The hard thing for people to stomach in our egalitarian age is that Mencken was a Nietzschean libertarian. That is, he held deep convictions that there were superior human beings and inferior human beings, that each human being has a natural right to participate in the scramble of existence, and that nature sorts out the strong and the weak.
He was not, like some professed conservatives today, some mere apologist for corporate rapacity; he despised Harding and Coolidge and their Babbittry as heartily as he despised Franklin Roosevelt’s conviction that the job of government is to comfort and protect the populace from poverty and affliction.
The charge of anti-Semitism, which came out mainly after publications of his diaries, was answered then by someone who said that not only were some of his best friends Jewish, that nearly all of his best friends were. And as a commenter on the “Moronia” post wrote, he published articles urging the United States to rescue European Jews from the Nazi persecution.
He liked individuals but scorned classes of people, and this is reflected throughout his life. He may have had a low opinion of many blacks, but he published black writers. One of his last published articles condemned a lynching on Maryland’s Eastern Shore. He may have entertained a retrograde view of women in general, but he championed female writers.

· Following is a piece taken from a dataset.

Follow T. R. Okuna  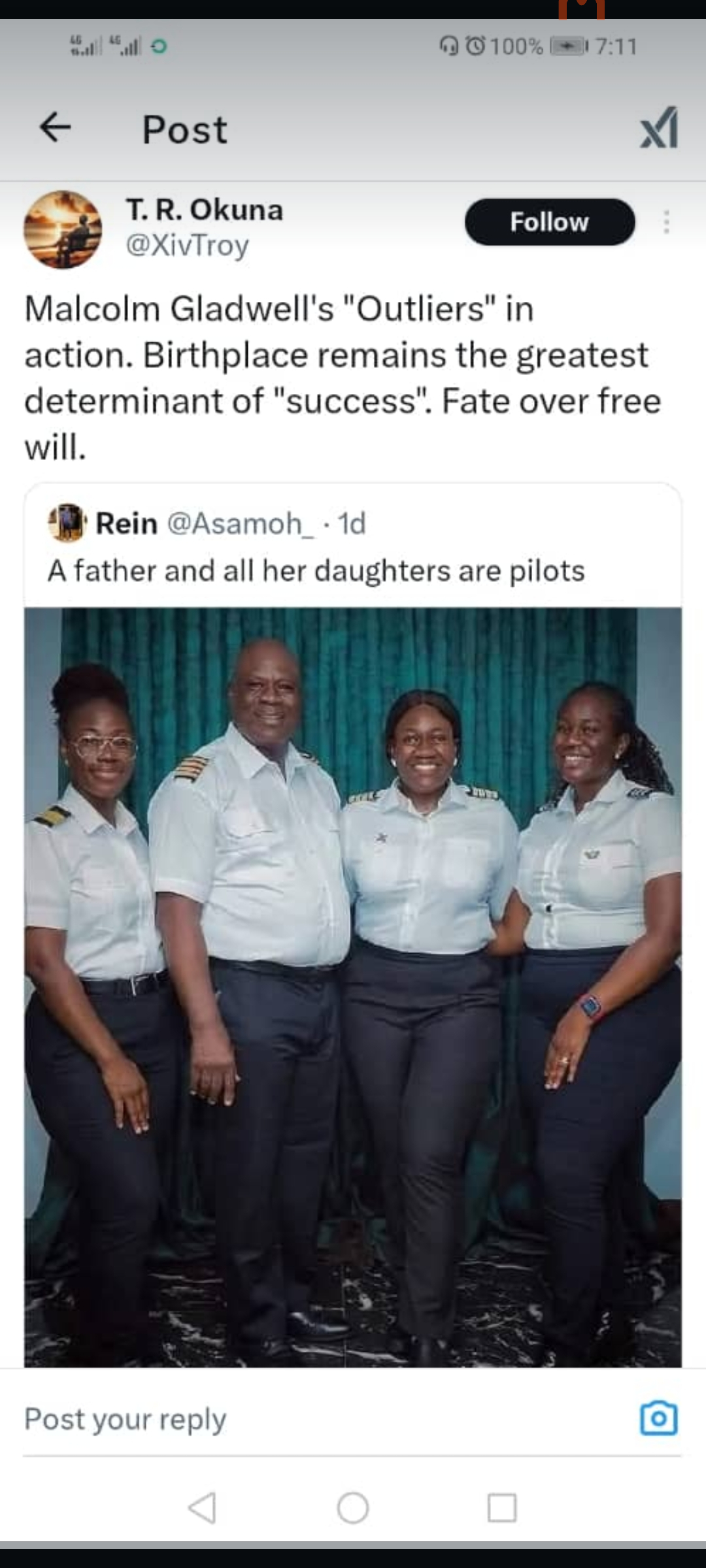(550, 222)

Despite his many and glaring imperfections, which were especially heighted in his bitterness after the death of his wife and the shift against him in the political climate of the New Deal, he did worthy things throughout his career. He sneered at cant. He campaigned against Prohibition. He championed American English with scholarship. He wrote with bravura, in a style that leaves his imitators looking merely dyspeptic and bombastic. He battled censorship. He stood up for human liberty.

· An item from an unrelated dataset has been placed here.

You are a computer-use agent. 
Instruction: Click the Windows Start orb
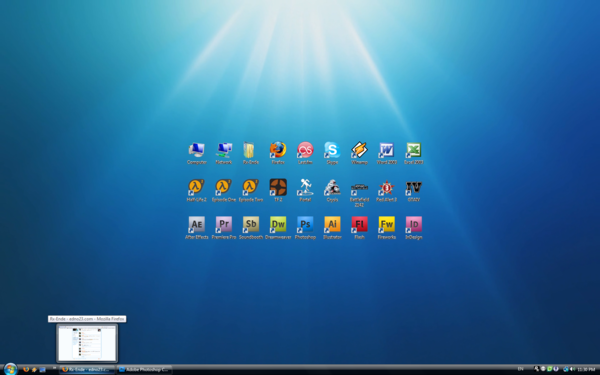(10, 369)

You who dismiss him, have you done half as much?
*A short diatribe: The Uplift seems to have yielded a generation of uncommon moral purity. Henry Mencken can be dismissed as an anti-Semite. We can discard Thomas Jefferson because he was a slaveowner and, moreover, fathered children on one of his slaves who was his deceased wife’s half-sister. Senator Robert Byrd’s body was scarcely cool before he was swept aside as a mere windbag who had been in the Ku Klux Klan (as had Justice Hugo Black), his formal apologies and repudiations apparently counting for nothing. Sweep away all those hegemonostic and patriarchal dead white authors like Milton and Johnson.
I am unwilling to chime in with these condemnations, having myself uttered foolish and regrettable statements and having done things that harmed people I care about, the memory of which regularly bathes me in shame in the small hours of the morning; I am thus not qualified to occupy a seat among the smugly satisfied and the morally superior.